2014 imageI read an energizing post last week from Chad Allen, one of my favorite bloggers in the writing/publishing world. As I’ve noted before, his thoughts on turning creative impulses into actual books and other works have been helpful catalysts for me.

In other words, he sometimes gives doldrummy writers a swift kick in the ass. Which I often need.

One of his blog’s regular themes is that lots of people get great creative ideas, but few of us make the time to pursue those notions and hone our craft. (Notice I did not say “few people have the time.” Most everyone has the time — somewhere, somehow — to make it work. It’s a question of priorities, and not watching Being Human until we’ve met our output quota for the day. Speaking hypothetically, of course.)

So in this post, Allen promised that if we would give him five minutes, he would help us make 2014 our best year ever, creatively speaking. He quoted another blogger, Mike Hyatt, who has come up with a helpful acronym to get us to think about how to set goals that we can actually achieve.

If you’ve read Flunking Sainthood, you know that I’m the Queen of the Impossible Dream. “Of course I can master contemplative prayer in a month! And learn to play the piano! And become a gourmet chef!” Etc. Hyatt and Allen say that I need to be SMARTer. In other words, I need to set goals that are:

  • Specific
  • Measurable
  • Actionable
  • Realistic
  • Time-bound

So here’s the thing. What I really want to do is write a YA novel. I’ve wanted to for years but have not found a way into writing fiction, which is altogether a different animal from the many kinds of NF writing I’ve done. And yet the impulse to write stories literally keeps me up at night. I sometimes have dreams with fully executed plots that I watch unfold. Then I wake up in the morning and can’t even seem to begin to write them down. It’s bizarre.

On New Year’s Eve — at church, of all places! — a book came to me. An idea I love. And then in the wee hours of the night (while the dog kept me up because he devolves to utter Jello when people are setting off fireworks in our neighborhood), I began furiously writing notes for this idea.
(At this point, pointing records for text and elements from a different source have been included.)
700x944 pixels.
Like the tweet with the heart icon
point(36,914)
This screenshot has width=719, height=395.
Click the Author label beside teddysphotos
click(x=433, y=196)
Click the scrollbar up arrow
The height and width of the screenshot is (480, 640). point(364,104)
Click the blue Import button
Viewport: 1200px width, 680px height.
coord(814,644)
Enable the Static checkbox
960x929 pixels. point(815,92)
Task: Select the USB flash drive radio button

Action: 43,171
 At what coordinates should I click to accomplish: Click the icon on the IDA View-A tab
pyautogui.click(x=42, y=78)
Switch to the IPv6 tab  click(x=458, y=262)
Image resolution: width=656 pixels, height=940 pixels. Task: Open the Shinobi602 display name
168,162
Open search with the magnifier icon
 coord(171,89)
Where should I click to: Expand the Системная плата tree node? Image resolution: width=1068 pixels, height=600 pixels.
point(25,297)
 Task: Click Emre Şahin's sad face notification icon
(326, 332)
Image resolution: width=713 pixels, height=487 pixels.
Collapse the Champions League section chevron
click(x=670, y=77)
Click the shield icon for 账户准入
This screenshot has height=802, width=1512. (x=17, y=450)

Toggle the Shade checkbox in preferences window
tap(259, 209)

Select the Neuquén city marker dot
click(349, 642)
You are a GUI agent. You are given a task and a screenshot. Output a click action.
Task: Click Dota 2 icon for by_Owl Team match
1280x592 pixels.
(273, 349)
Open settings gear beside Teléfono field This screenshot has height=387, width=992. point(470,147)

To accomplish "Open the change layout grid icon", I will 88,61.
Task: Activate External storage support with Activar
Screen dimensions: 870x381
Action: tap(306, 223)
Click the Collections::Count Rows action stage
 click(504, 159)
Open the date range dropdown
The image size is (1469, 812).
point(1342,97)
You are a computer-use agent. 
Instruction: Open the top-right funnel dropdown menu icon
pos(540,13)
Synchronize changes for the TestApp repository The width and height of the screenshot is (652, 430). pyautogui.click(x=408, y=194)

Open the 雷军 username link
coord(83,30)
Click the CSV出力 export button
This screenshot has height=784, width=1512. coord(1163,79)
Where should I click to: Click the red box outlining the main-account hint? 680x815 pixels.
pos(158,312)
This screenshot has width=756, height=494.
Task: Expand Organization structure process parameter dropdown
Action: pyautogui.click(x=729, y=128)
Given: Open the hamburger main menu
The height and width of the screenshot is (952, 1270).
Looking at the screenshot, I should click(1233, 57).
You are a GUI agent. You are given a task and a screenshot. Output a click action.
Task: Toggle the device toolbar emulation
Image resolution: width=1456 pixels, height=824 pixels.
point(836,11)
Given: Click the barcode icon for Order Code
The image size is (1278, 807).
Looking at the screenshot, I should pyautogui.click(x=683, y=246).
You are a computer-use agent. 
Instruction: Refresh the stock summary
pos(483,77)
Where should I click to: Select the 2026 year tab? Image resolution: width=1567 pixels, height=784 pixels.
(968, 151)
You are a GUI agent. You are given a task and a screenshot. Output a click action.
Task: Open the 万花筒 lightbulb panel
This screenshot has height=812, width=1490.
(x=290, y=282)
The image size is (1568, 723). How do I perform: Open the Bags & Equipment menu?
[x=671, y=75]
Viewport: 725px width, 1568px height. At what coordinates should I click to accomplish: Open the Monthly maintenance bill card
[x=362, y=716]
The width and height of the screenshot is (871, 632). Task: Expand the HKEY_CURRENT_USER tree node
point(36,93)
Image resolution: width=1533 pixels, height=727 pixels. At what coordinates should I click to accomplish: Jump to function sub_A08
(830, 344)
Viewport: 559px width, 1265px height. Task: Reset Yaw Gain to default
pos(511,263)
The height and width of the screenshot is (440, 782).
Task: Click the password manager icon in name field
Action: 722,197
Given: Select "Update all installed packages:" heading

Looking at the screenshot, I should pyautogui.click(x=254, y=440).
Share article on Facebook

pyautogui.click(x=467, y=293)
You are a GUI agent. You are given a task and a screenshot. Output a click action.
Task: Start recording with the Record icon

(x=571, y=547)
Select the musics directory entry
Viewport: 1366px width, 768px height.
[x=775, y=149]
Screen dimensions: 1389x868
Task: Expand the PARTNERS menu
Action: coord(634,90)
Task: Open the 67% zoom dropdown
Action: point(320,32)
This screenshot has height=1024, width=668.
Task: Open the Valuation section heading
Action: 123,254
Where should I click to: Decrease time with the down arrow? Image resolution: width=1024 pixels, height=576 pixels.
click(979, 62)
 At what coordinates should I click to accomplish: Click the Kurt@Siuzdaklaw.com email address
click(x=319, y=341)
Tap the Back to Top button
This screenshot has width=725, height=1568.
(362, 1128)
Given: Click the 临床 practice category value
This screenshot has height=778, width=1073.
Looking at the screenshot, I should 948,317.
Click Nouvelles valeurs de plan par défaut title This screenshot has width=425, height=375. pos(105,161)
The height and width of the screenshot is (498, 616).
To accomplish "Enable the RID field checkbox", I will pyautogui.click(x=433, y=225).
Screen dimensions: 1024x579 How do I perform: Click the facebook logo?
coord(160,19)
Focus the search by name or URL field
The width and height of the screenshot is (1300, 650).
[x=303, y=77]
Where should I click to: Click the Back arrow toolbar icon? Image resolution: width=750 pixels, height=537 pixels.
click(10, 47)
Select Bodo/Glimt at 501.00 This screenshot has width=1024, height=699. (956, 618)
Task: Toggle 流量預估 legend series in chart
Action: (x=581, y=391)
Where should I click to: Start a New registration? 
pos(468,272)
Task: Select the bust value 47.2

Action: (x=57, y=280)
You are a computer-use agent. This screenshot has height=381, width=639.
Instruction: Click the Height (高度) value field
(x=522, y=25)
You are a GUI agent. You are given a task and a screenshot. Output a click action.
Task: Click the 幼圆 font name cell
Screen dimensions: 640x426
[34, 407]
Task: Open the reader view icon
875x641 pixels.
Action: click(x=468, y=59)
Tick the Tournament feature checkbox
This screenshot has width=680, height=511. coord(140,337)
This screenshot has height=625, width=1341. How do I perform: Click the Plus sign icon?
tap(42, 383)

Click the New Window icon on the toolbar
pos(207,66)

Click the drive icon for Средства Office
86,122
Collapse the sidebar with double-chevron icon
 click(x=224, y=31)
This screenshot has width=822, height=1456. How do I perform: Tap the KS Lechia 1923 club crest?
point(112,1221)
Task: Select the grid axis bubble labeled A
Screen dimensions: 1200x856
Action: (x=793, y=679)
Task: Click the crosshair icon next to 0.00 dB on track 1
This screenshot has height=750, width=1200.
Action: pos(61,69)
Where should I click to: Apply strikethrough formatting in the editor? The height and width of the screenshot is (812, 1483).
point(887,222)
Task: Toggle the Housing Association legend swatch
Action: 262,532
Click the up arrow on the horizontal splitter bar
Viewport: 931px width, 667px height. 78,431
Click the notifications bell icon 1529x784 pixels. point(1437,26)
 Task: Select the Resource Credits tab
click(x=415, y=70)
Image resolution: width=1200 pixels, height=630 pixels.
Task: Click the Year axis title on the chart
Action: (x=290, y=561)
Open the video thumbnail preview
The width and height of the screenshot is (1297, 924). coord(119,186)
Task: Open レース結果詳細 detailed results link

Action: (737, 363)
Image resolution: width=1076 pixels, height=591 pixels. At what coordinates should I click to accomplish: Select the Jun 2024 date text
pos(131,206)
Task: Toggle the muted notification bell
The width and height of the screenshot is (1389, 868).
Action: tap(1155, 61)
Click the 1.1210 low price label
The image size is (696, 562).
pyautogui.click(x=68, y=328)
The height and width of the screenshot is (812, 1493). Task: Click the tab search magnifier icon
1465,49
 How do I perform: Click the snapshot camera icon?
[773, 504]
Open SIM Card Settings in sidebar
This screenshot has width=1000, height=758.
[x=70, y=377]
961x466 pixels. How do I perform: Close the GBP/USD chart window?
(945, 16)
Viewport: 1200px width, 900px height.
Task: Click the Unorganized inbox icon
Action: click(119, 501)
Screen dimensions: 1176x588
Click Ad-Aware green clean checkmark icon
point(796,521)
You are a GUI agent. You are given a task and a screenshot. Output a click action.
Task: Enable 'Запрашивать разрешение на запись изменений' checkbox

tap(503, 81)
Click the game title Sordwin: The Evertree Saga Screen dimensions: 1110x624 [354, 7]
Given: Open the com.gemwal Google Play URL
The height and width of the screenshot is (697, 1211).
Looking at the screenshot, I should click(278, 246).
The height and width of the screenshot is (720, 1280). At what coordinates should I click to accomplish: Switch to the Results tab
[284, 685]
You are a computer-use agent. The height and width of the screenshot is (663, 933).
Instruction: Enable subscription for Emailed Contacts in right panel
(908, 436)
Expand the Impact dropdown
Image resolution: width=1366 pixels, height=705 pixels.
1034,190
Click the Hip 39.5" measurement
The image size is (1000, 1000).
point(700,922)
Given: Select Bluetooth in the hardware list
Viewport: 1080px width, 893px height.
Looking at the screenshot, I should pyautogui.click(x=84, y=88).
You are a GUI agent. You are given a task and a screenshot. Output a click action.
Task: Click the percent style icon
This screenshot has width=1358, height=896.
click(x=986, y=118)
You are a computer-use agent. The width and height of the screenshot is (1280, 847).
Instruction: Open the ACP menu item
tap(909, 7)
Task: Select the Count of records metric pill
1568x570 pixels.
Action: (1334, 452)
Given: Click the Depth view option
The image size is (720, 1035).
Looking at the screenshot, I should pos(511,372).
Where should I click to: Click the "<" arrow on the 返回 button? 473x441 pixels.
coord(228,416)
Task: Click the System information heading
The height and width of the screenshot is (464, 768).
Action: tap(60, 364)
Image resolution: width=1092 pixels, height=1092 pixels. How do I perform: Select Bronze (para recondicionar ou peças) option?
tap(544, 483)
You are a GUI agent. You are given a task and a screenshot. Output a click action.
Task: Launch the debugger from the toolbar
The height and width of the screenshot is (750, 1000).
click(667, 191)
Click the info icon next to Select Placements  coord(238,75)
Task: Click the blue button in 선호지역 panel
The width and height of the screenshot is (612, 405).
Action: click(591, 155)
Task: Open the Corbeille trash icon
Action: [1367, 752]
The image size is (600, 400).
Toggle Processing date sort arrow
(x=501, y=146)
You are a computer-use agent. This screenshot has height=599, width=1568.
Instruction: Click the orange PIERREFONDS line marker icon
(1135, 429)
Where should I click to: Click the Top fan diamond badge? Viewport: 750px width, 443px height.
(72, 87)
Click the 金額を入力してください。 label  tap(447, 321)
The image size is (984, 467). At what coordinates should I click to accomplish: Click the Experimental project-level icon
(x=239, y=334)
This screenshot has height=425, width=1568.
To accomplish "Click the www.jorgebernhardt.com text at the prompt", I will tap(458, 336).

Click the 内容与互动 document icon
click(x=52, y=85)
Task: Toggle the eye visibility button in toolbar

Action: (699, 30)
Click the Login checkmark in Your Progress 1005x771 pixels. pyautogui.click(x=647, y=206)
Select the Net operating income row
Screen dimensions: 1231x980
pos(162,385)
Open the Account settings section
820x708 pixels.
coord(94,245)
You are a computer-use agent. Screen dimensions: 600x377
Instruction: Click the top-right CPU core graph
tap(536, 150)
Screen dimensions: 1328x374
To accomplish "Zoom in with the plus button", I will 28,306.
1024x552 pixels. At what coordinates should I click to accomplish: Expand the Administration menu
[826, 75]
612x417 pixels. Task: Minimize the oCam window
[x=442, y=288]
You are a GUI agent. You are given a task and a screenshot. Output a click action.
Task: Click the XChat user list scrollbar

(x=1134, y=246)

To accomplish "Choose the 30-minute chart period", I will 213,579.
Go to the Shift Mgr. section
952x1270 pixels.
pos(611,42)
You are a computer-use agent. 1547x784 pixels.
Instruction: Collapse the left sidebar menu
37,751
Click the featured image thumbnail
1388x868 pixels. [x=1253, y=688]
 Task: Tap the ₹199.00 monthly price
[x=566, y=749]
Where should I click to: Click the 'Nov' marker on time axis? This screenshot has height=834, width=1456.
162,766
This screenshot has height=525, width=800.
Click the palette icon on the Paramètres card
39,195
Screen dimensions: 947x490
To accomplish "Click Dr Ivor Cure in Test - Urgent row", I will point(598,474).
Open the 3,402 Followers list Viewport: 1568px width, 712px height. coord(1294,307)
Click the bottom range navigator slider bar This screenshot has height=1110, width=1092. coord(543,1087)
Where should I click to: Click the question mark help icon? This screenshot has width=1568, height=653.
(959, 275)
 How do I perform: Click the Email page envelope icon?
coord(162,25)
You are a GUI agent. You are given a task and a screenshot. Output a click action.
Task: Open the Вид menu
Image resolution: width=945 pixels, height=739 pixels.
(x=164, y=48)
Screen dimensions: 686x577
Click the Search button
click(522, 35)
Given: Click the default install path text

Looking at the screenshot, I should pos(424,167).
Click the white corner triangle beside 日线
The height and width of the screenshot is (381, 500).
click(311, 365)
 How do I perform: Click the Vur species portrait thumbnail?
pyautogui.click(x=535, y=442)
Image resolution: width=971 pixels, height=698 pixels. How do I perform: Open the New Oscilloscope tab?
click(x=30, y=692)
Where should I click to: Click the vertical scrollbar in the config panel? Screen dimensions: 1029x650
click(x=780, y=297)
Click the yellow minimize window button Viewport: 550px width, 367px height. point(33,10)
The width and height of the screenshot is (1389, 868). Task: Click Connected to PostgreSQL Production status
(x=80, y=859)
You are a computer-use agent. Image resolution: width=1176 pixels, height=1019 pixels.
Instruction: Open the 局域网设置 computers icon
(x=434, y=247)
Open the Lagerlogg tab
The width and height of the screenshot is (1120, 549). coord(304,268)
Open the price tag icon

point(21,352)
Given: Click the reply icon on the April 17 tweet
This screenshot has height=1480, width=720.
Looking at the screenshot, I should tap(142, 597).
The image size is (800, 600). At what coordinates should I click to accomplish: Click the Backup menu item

Notes upon notes about plot and setting and characters. It was thrilling, like my fiction-writing sandbags had been swept away and it was all I could do to keep up with the tide.

My usual MO after something like this would be to say, “I am going to write a YA novel in 2014! In fact, I’ll write a whole trilogy!” And that would be vague and unrealistic enough that I would probably fail.

But instead, mindful of the SMART advice, I took some time to break it all down. Remember, I have to be

  • Specific
  • Measurable
  • Actionable
  • Realistic
  • Time-bound

And what I came up with is this: “I will create the first 100 pages of this YA novel by December 31, 2014.”

That’s it. Pretty modest and do-able, I hope. Keeping it modest is important because a) I have never written fiction before and b) did I mention that I have no idea what I am doing? I edit fiction, and I certainly read ridiculous amounts of fiction, but I don’t write fiction. This is a paradigm shift. I need to take it slow.

So here’s why I’m telling you this. I’d like to change the “actionable” part of Hyatt’s acronym. I think that “actionable” is understood from the other items on the list; if a goal is specific and realistic, it is by nature actionable. What I need instead is accountability. I am one of those extroverted people who does better achieving her goals when other people are on board than she does just flying solo. I learned this in doing The Twible. I’m pretty sure I would never have made it through tweeting the entire Bible if I hadn’t been doing it in community, but knowing that other people were invested in the project made me determined to continue.

And according to this month’s issue of Money magazine, I’m not alone. (Not being alone is always good news for an extrovert.) Statistically, people who share their goals with a friend are 33% more likely to achieve them than people who don’t.

I think that writing even 100 pages of fiction is going to be very hard for me. It will make it easier if I know I have to report back to you at the end of it, or during the process. So thanks in advance for rooting for me and asking me how it’s going. Hold me accountable to my dreams, people.

2 Comments

  1. Mary Bradford

    You can do it, Jana! It took me ten years to write 100 pages of my novella. It might take me another ten to submit it–but I hope not since I am too old now.